Swap "clicked" for "tapped" throughout the data below, and keep everything else the same.

BEGIN Provided records

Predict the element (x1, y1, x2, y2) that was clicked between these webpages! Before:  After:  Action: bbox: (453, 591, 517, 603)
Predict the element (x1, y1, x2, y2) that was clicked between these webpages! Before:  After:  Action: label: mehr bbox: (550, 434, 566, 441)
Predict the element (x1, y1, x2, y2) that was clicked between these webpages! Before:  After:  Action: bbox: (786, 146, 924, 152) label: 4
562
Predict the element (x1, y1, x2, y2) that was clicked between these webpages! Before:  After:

END Provided records

- **The reply**
Predict the element (x1, y1, x2, y2) that was tapped between these webpages! Before:  After:  Action: bbox: (453, 591, 517, 603)
Predict the element (x1, y1, x2, y2) that was tapped between these webpages! Before:  After:  Action: label: mehr bbox: (550, 434, 566, 441)
Predict the element (x1, y1, x2, y2) that was tapped between these webpages! Before:  After:  Action: bbox: (786, 146, 924, 152) label: 4
562
Predict the element (x1, y1, x2, y2) that was tapped between these webpages! Before:  After:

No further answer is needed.